**Text shown:**
Just a few months ago I went to mid Wales and stayed in a caravan in Borth, near Aberystwyth.  Naturally I wrote about the experience.  In one post I talked about some things I find amusing about the  Welsh Language. I find things amusing about most languages, even English.  Just a bit of fun, nothing remotely malicious. Rather like Mark Twain I like to think.

I received a lot of negative response.  The really gross stuff with the dreadfully bad language and the most appalling racist personal abuse I deleted but some of the less offensive comments I allowed to stay attached to the post just to demonstrate how some half-wit ignorant people have no sense of humour.

Salvidor Dali once said, “Each morning when I awake, I experience again a supreme pleasure – that of being Salvador Dali.”  and I rather feel like that about being English!

One responder accused me of being a “cultureless, uncouth, knuckle-dragging racist” and warned me never to visit Wales again because I would not be even half-welcome in the hillsides.  I saw the funny side in that comment because in spitting out his obnoxious bile he must surely have been looking in a mirror when he wrote it.  As his blood boiled and his brain fried I am certain that the irony was lost on him!

I ignored him and risking assault with a deadly dictionary set off in October for another caravan holiday this time in the south, to Porthcawl and the holiday village at Trecco Bay.

**Dataset:**
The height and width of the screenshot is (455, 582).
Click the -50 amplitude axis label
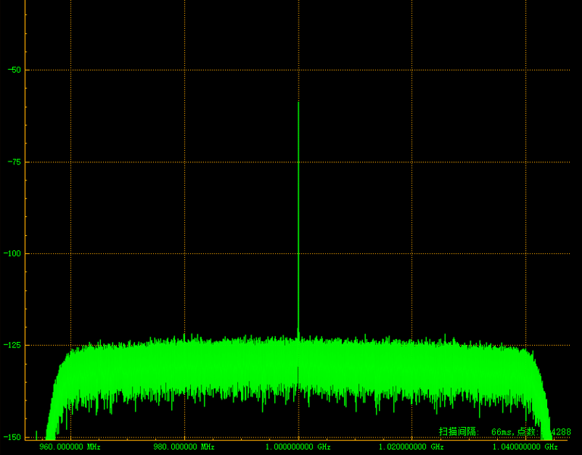click(x=14, y=70)
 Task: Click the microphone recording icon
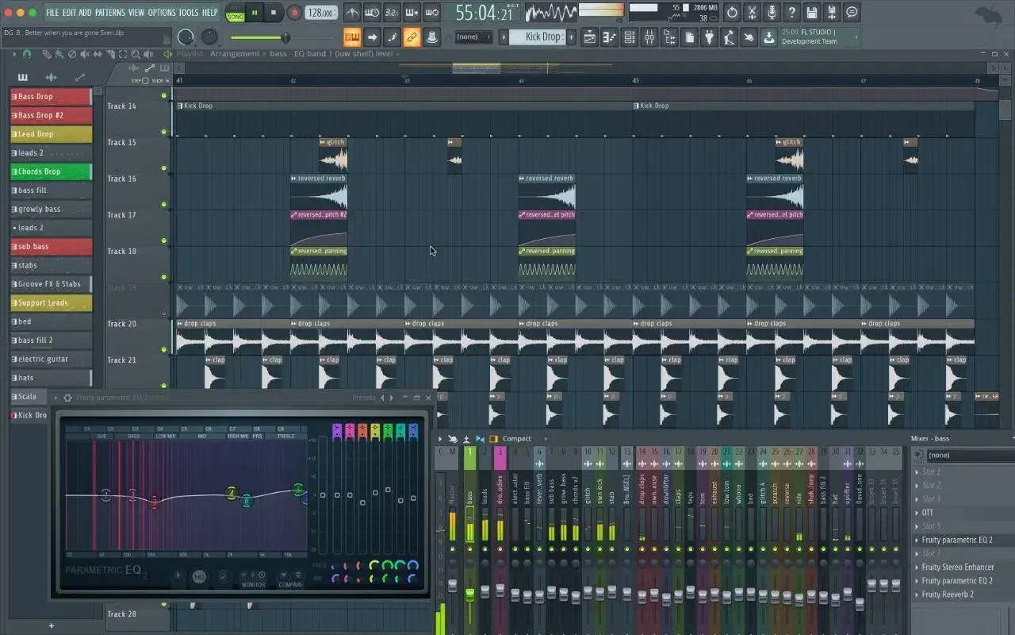[x=772, y=13]
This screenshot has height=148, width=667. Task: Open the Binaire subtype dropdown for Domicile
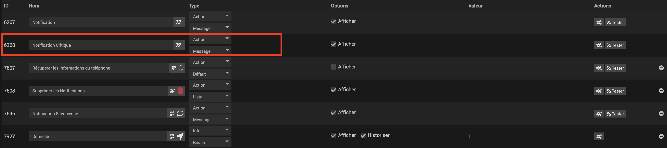point(210,143)
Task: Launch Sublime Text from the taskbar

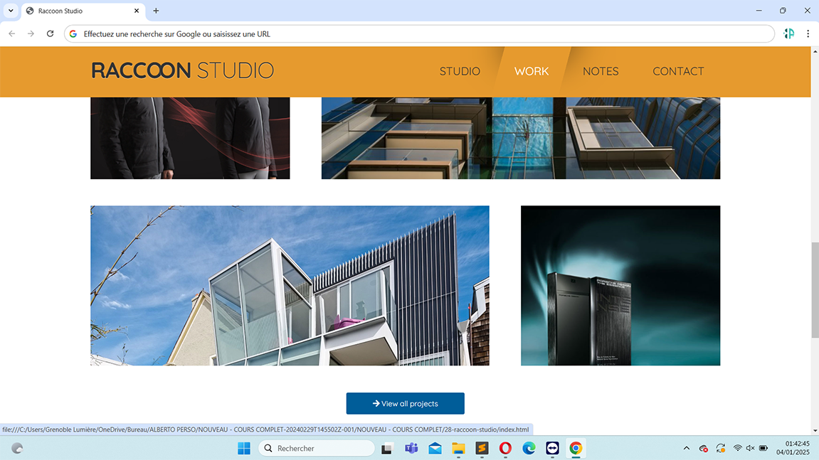Action: click(x=482, y=448)
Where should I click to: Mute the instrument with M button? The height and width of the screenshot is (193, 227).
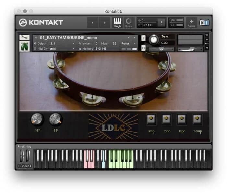tap(143, 48)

**Exercises to complete:**
a) In the text about caravan holidays in Wales, condense the paragraph beginning "I received a lot of negative response" into a shorter version that keeps its main facts.
b) Extend the text about caravan holidays in Wales with the next few paragraphs, continuing from its final sentence.

**Answers to the tasks:**
a) I got many negative responses. I deleted the worst ones, which contained very bad language and racist personal abuse. I left some milder comments on the post to show that some ignorant people have no sense of humor.

b)
Undeterred, I will return to the issue of the Welsh language again later…

dictionary-attack

It was a long difficult two hundred and seventy mile journey from Lincolnshire to Porthcawl but as soon as I arrived I knew that I was going to like it there.

South Wales isn’t new to me of course, I studied history at Cardiff University between 1972 to 1975, worked a summer season at Butlin’s Holiday Camp at Barry Island and I have visited several times since but on this occasion I was travelling with my good friend who hails from the Rhondda Valley and he had promised to show me some things that I might not otherwise have expected to see.  A privileged insider’s view as it were and I was looking forward to that!

The Parkdean holiday site was neat and tidy and the caravan was equipped as though it were my home, central heating, cooker, fridge/freezer etc.  It is a big site, once, it is claimed, the largest in the United Kingdom which was once host to hundreds of holidaymaker families from the South Wales valleys.  To assist with orientation it is divided into sectors, all named after trees.  Finding the caravan was rather like being lost in a forest.  We were in the Cedars district.

trecco-bay-caravan-park

This reminded me of a weekend trip to Haugesund in Norway a few years ago.  I stayed at the Hotel Amanda which is home to the annual Norwegian film festival and the whole place had a movie theme with every room named after a famous film.

I would have liked to have been allocated the Gladiator suite but we were given Shane, named after the famous 1953 Alan Ladd western (one of my favourites by the way), which although not as exciting as Ben Hur or Spartacus was a whole lot better than the Rosemary’s Baby room on the opposite side of the corridor because I could have guaranteed nightmares if we had been sleeping there.  Actually, I might have refused to attempt sleep in there at all!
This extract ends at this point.